I hate it when I say stupid stuff, it makes me feel like a complete moron. So please forgive me.

On another note, my bud Jess was in town this weekend, the one who shaved her head with me when I was diagnosed. The one who immediately flew from Abu Dhabi to be with me. The one who has seen me at my worst (shaving my legs for me when I was unable, or even wiping for me because I was out of brain surgery and didn't remember how). Jess came to extend the birthday celebration. This year is seriously chalking up to an epic start! The older we get the more amazing the friendship grows. I assume it's like a good marriage where you both grow, but grow in parallel, separately, but with mutual excitement and wonder. I'm lucky to have her. She just gets better and better, and when I don't think she can impress me any more, she does again. 

We did yoga, and barre, we went kayaking, and picked blackberries; we cooked fabulous meals, and went down to the lake to play dominos. We watched movies, and laughed, and relaxed. She will be finishing her nursing degree in December from John Hopkins, and she practiced by dressing my wounds (three more bad moles removed). I trust her with my life, and most of all, my spirit.

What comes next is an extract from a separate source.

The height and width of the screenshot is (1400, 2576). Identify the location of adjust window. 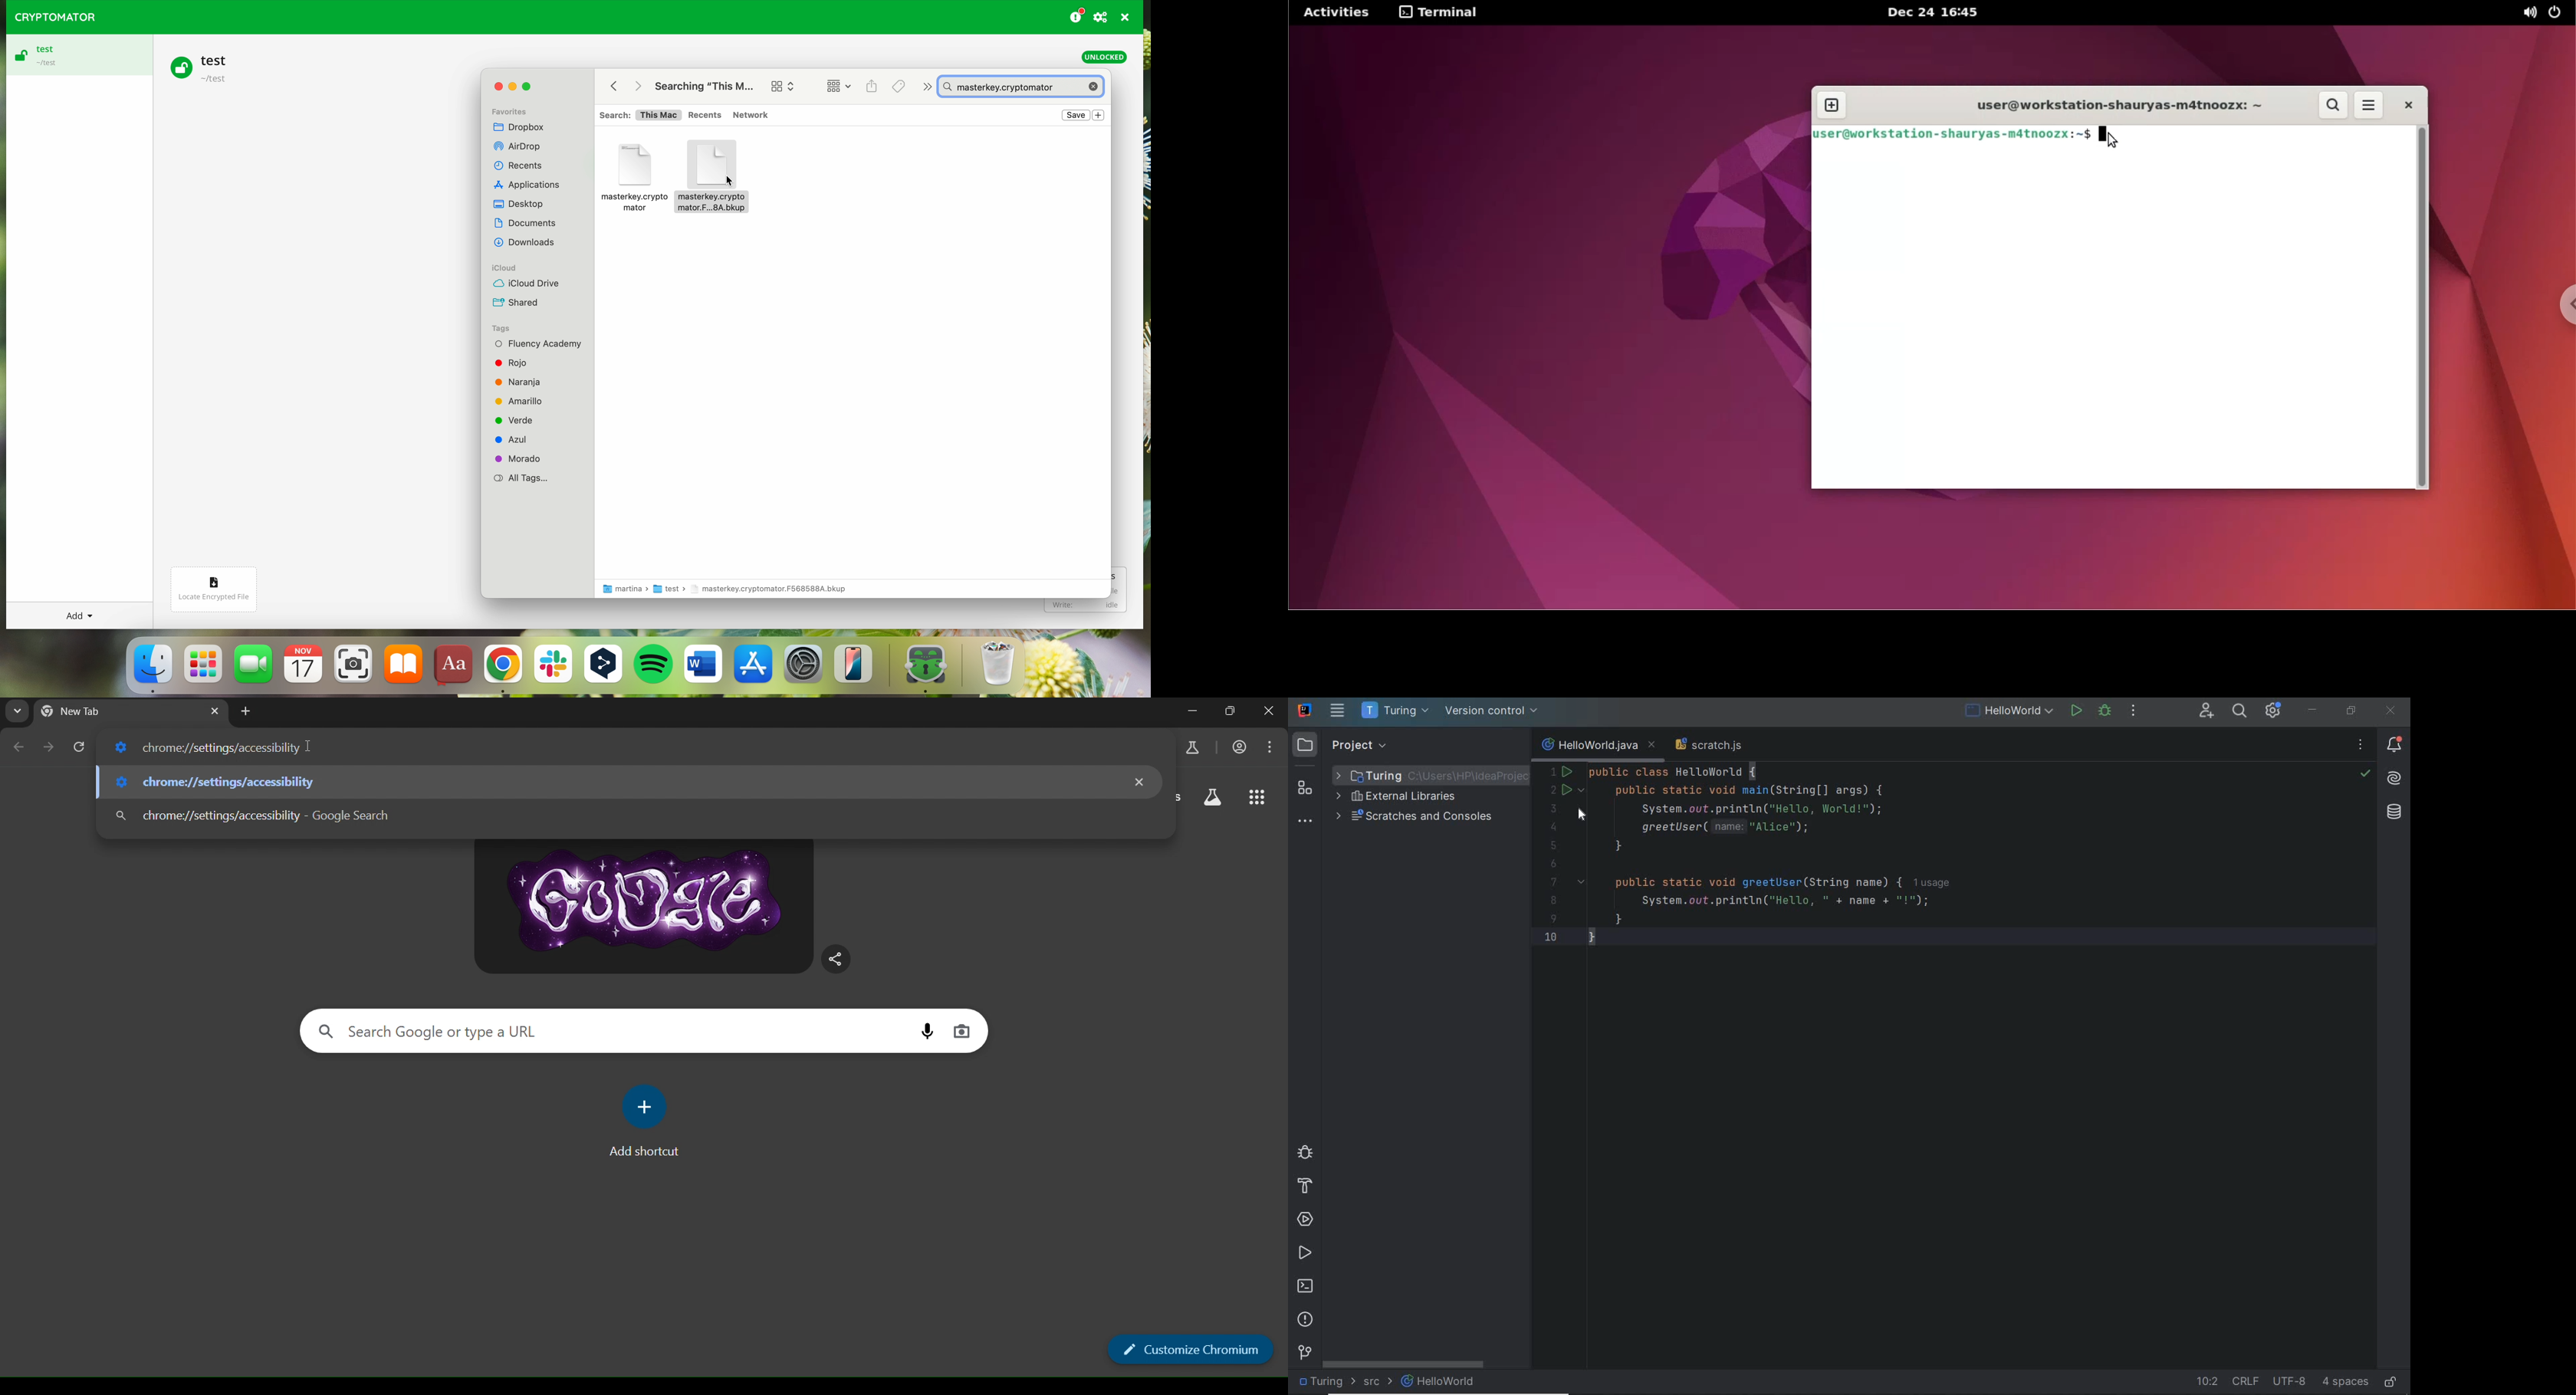
(1224, 715).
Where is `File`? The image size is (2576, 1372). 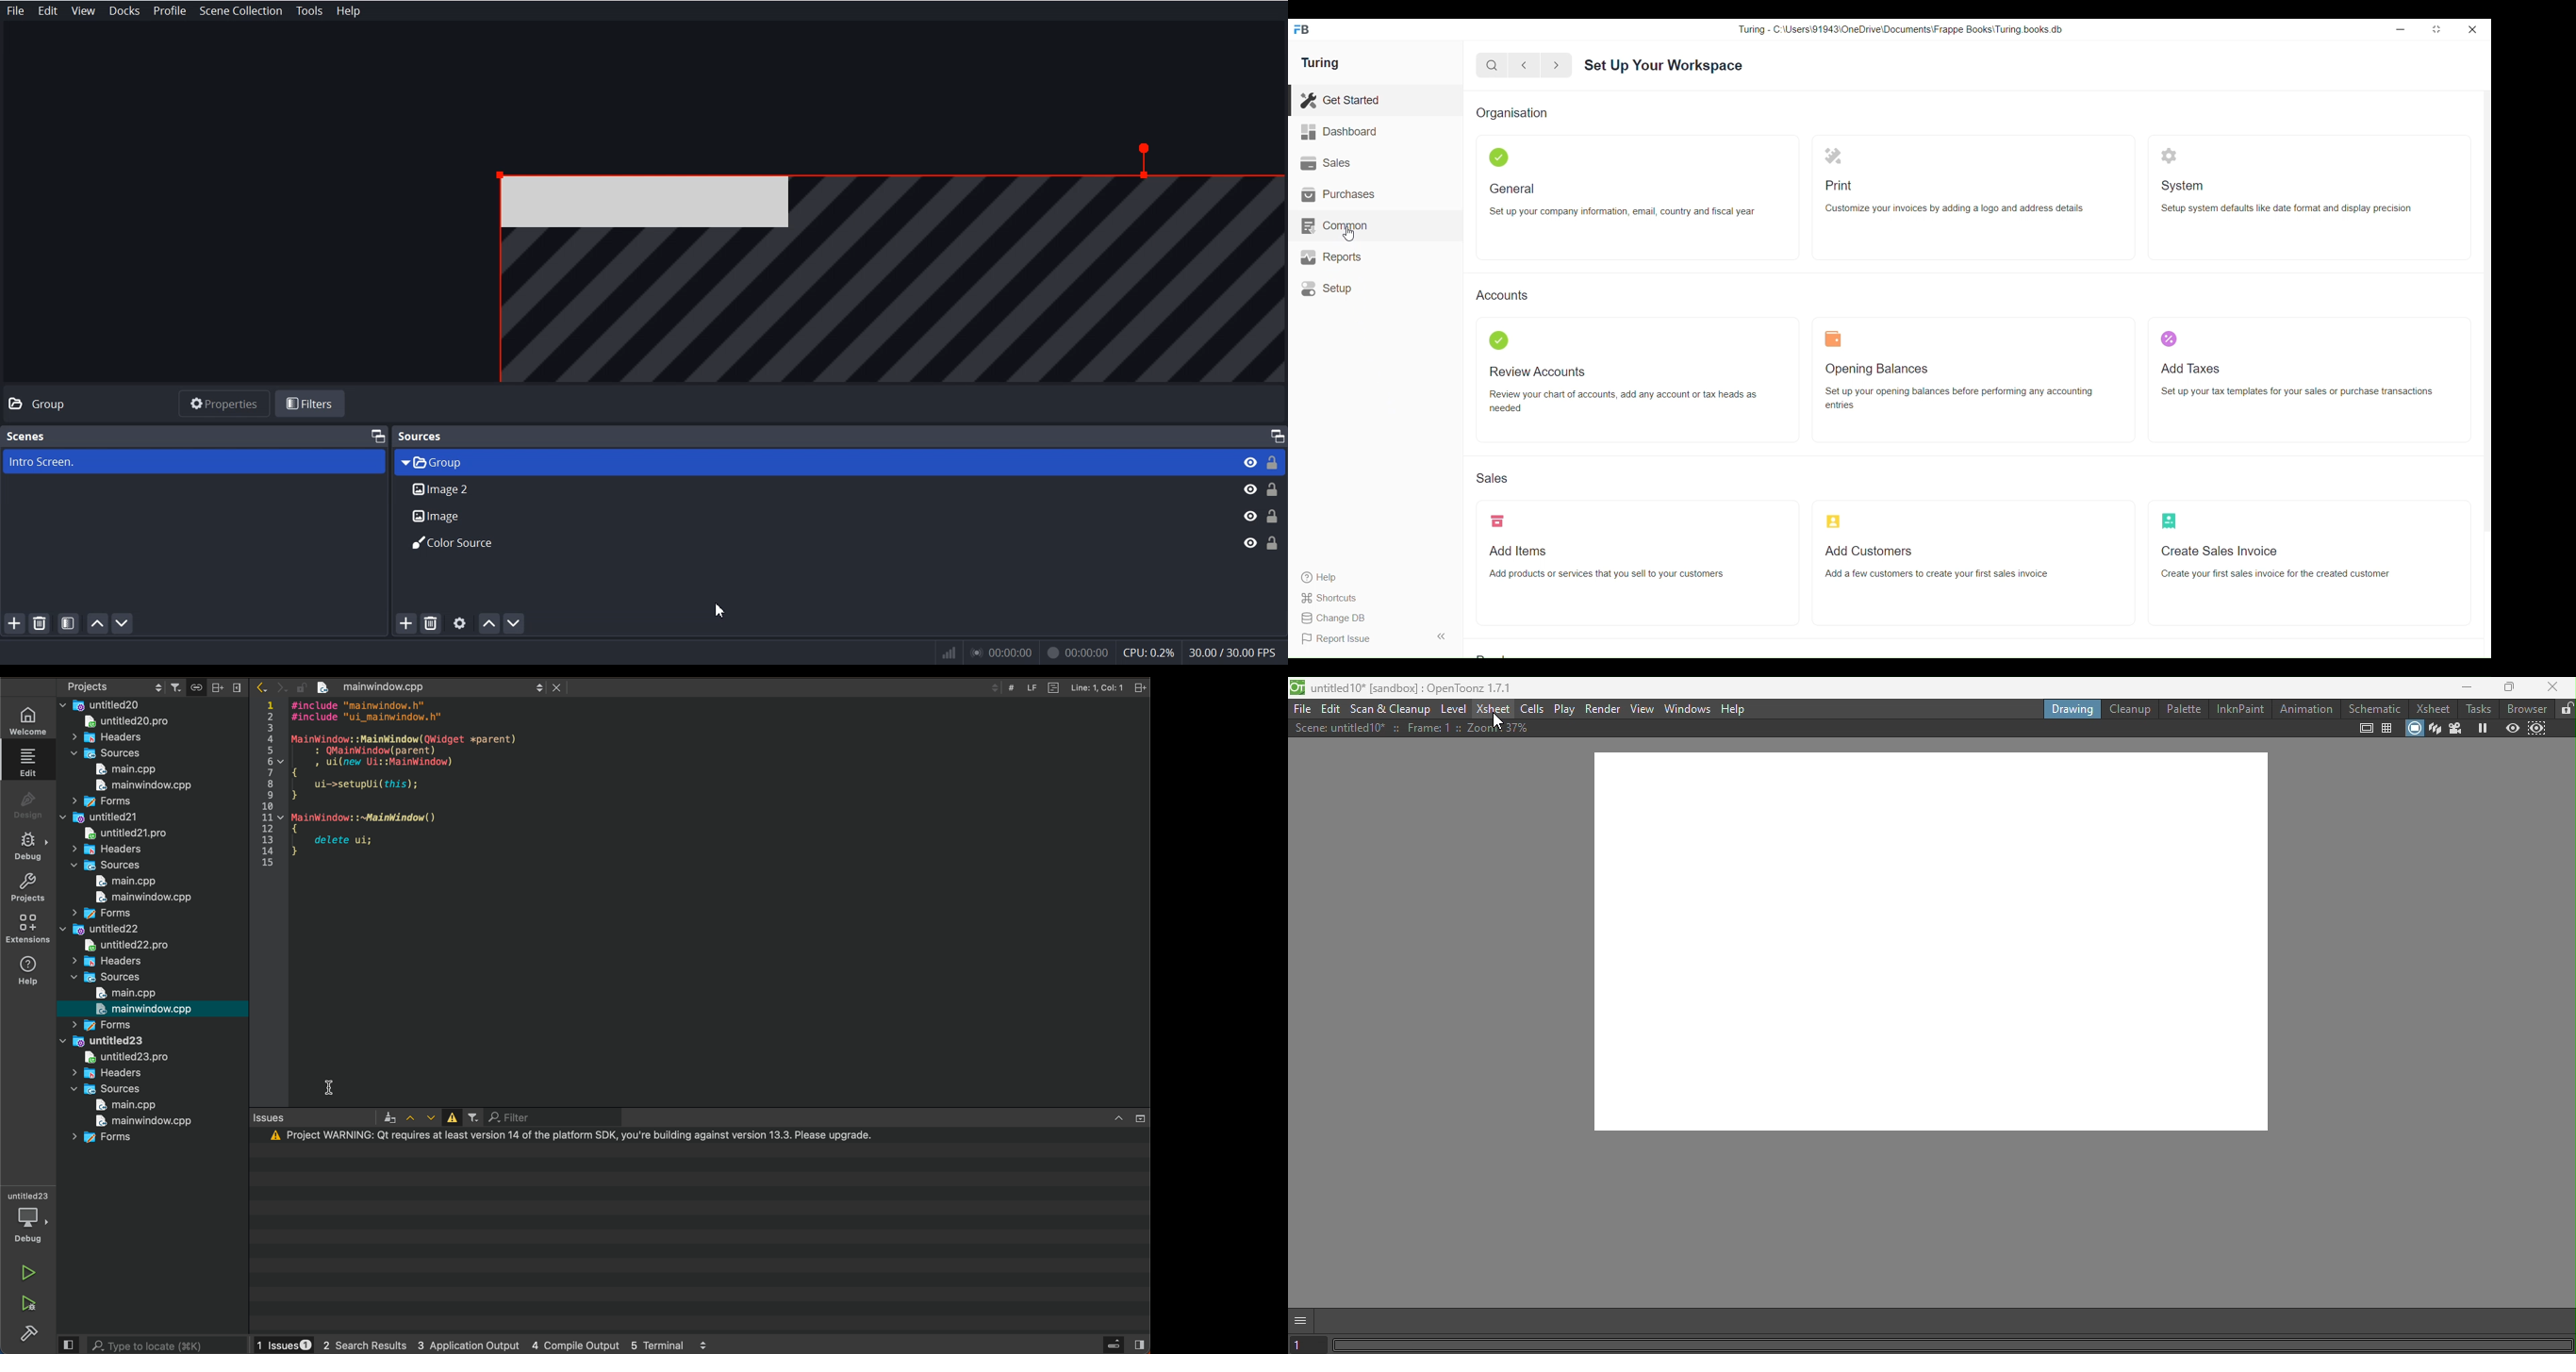 File is located at coordinates (16, 11).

Energy surrounds living things, you can feel it. Sometimes, when you leave a person, you feel exhausted, drained. They pull your energy and you feel zapped. Jess is a battery charger. Our energy is symbiotic. It's an awe-inspiring thing, of which I am extremely grateful. She has a way of knowing how to handle the crazy schedule of pills, and chlorotoxin treatments, but takes it all in stride. It's 30 minutes here (pill time) let's distract ourselves with a yoga video; 30 minutes there (chlorotoxin time) let's rest for a bit and put our feet up. Being with her is like dancing through life. Tedious things become fun; responsibilities become accomplishments.